Synergies and cost savings are the key themes of the second phase.

"During the term of the previous medium-term business plan, intiatives were focused on expanding the scope and scale of Kirin's operations to achieve a quantum leap in growth," said Kirin.

"The new plan focuses on achieving a quantum leap in profitabiliy, and to support this we will take steps to accelerate group synergies."

Accordingly, Kirin announced that it will close two of its breweries in Japan - Tochigi and Hokuriku - next year, with beer production and research facilities expected to transfer to other breweries.
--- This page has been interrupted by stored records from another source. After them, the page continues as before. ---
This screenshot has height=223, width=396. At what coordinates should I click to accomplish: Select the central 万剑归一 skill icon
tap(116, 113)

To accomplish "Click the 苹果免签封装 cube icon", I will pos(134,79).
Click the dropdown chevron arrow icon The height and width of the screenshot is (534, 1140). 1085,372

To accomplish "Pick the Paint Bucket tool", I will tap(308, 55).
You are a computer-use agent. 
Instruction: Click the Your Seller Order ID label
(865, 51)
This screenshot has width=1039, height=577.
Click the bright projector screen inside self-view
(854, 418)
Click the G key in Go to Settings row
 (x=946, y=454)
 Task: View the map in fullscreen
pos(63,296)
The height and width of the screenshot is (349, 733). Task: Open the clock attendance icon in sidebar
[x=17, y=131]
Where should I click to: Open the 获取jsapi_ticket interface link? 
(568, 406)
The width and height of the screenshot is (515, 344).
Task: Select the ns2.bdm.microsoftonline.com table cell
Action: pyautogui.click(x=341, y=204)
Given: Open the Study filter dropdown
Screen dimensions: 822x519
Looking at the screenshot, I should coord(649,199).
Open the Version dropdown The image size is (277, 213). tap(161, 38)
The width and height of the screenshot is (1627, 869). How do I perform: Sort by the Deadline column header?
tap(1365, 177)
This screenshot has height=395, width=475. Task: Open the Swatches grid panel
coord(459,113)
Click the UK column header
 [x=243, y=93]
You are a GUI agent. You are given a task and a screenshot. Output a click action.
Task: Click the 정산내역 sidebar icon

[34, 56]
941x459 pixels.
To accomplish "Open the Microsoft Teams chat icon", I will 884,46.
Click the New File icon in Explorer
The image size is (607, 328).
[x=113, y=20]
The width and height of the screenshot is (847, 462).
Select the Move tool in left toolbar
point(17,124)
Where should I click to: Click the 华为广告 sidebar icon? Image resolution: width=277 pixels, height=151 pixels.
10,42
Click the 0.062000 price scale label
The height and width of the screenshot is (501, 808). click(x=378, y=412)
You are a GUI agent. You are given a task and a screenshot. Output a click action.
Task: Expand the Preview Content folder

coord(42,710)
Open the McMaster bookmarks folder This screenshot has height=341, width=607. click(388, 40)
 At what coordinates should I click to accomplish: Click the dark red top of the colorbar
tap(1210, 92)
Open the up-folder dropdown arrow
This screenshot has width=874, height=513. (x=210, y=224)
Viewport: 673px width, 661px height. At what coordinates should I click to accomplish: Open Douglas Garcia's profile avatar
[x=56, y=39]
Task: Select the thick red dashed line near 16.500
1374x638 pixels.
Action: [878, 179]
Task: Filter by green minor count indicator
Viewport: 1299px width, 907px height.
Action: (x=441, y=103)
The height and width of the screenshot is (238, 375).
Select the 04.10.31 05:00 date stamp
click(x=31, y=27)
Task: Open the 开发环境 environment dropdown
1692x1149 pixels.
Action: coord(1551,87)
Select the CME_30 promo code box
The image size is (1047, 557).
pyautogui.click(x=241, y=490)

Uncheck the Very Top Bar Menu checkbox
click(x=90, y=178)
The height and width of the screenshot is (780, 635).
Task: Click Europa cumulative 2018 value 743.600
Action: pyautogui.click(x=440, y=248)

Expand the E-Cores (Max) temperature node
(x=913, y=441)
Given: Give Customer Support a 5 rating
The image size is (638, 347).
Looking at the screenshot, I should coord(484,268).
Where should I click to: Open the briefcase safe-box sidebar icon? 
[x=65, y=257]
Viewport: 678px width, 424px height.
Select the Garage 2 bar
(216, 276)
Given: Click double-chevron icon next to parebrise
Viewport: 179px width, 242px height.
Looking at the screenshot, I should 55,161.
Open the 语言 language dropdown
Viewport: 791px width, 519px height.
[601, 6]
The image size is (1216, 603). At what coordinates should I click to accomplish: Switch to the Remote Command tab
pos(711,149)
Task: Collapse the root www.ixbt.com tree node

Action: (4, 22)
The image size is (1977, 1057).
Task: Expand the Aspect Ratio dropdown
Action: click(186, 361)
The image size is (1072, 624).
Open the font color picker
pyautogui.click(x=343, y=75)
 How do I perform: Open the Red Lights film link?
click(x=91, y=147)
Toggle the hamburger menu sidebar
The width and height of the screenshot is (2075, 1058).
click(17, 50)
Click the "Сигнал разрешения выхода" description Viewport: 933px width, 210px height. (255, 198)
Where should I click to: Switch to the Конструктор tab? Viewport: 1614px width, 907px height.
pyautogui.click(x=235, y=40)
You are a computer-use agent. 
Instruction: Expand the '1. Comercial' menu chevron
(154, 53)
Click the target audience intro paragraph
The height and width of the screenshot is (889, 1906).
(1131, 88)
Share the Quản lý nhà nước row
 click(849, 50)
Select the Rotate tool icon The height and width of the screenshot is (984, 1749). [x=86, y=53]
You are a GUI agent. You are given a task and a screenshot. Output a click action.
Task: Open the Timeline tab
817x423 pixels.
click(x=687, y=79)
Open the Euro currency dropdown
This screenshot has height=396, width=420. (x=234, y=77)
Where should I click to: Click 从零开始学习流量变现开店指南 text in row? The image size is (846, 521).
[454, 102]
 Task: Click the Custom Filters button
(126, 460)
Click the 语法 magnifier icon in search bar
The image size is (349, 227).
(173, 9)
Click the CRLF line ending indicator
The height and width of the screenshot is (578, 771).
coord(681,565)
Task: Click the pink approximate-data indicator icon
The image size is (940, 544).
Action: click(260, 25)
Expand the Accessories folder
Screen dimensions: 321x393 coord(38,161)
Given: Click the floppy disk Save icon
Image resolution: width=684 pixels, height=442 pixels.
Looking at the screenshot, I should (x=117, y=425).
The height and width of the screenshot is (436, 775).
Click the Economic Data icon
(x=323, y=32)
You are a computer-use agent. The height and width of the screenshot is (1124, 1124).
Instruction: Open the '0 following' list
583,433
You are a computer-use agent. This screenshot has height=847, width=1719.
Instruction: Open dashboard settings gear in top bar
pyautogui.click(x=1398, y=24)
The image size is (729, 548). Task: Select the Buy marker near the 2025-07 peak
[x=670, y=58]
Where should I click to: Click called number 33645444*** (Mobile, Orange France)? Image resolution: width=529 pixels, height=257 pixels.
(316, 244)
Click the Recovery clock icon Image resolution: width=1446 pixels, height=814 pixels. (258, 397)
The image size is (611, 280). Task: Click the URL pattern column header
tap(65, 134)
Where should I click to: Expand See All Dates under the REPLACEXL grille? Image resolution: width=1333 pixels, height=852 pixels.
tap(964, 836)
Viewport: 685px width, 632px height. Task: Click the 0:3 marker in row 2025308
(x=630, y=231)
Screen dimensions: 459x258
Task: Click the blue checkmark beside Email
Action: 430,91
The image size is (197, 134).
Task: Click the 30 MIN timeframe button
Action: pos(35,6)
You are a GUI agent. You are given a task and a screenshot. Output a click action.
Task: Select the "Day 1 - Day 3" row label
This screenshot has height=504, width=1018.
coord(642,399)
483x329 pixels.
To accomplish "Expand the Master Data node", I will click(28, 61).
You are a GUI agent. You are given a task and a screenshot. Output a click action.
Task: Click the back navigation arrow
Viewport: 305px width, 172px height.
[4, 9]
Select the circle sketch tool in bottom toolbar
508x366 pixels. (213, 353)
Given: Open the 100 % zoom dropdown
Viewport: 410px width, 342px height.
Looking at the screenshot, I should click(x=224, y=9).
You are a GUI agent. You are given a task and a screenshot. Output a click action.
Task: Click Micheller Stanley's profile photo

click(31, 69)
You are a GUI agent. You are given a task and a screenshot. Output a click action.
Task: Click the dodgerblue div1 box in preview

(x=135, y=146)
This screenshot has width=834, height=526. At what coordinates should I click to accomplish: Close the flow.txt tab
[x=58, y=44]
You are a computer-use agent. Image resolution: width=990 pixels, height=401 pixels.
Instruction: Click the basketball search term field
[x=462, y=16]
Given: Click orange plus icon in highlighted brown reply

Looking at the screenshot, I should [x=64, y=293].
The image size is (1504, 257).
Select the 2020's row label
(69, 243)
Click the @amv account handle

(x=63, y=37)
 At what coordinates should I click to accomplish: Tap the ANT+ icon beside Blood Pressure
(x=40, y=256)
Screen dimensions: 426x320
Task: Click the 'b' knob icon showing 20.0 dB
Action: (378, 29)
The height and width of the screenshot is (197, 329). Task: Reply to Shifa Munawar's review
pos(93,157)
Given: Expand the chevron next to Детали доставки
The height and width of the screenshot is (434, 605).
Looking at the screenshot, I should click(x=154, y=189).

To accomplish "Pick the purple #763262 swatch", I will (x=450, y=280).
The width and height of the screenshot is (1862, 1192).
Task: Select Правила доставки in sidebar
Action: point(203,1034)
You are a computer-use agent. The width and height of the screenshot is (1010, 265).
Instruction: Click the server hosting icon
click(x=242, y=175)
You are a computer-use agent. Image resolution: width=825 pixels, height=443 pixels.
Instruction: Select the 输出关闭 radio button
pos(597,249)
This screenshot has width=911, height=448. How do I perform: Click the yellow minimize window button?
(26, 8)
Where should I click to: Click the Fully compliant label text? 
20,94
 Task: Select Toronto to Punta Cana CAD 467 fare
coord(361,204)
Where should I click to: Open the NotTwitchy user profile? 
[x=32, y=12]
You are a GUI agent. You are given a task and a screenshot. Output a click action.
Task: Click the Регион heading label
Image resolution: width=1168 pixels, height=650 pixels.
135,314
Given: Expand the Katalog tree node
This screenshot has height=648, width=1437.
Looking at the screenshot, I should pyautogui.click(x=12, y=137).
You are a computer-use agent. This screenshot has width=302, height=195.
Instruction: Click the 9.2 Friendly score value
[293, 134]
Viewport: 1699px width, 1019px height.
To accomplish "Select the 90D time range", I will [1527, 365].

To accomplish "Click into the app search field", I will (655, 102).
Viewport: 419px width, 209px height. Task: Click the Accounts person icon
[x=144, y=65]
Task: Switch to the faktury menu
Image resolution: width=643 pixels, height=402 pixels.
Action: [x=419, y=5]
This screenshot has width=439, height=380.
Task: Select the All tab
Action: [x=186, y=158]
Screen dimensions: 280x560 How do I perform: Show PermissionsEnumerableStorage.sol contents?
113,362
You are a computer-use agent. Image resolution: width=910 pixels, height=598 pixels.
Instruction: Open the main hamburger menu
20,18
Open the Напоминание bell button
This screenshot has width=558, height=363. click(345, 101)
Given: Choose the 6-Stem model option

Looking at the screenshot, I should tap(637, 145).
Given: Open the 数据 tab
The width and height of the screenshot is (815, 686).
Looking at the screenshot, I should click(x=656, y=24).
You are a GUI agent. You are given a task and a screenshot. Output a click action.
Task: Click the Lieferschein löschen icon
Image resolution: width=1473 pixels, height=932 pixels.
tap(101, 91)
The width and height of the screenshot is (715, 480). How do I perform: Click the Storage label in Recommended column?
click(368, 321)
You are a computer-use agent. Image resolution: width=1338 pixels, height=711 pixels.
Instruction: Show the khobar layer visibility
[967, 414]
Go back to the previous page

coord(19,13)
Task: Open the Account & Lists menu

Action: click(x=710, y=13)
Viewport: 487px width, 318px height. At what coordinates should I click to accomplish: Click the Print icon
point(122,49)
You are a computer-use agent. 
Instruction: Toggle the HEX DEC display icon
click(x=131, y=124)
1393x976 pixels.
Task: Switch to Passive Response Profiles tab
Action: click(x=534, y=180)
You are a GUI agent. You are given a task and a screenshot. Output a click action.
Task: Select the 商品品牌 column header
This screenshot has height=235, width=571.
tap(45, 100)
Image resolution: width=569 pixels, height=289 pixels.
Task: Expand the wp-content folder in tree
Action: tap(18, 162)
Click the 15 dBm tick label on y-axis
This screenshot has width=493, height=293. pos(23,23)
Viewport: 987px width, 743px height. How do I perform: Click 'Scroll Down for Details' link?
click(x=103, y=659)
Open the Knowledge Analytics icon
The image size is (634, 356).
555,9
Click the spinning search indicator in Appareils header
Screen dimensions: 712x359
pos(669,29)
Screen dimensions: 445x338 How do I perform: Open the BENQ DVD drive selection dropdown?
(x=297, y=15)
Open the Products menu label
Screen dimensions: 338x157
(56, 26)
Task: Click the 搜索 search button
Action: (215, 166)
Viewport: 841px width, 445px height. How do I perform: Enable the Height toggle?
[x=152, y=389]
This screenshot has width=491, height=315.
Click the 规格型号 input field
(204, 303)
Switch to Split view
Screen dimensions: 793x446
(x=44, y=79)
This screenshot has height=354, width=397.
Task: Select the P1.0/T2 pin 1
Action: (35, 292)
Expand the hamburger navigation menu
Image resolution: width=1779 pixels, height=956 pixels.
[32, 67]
The firm has also begun a "comprehensive review" of its sales setup in Japan and said it is considering creating a separate company "to handle all sales functions".

Kirin signed a distribution joint venture deal with Diageo in Japan this year, bringing together all its alcoholic drinks distribution under one roof.

In domestic soft drinks, Kirin indicated that it will pursue even more rigorous cost savings.

"The market in Japan is becoming highly mature, and competition is expected to intensify even further," said the group. "We will focus resources on core brands while taking a value sales approach, aiming to create brands with strong customer loyalty."

The wild card still in the pack is the merger talks between Kirin Holdings and rival drinks producer Suntory Holdings, which have yet to reach a conclusion.

Nor has Kirin ruled out further forays abroad. "We intend to secure a sound financial position by reducing interest-bearing debt, while retaining the flexibility to make strategic investments for growth," it said.

Net sales, minus excise tax, are expected to hit JPY1.93tn for the 12 months of 2009, with operating profits of JPY125bn.

Sales and operating profits are anticipated to rise to JPY2.13tn and JPY188bn by the end of 2012, according to the three-year plan.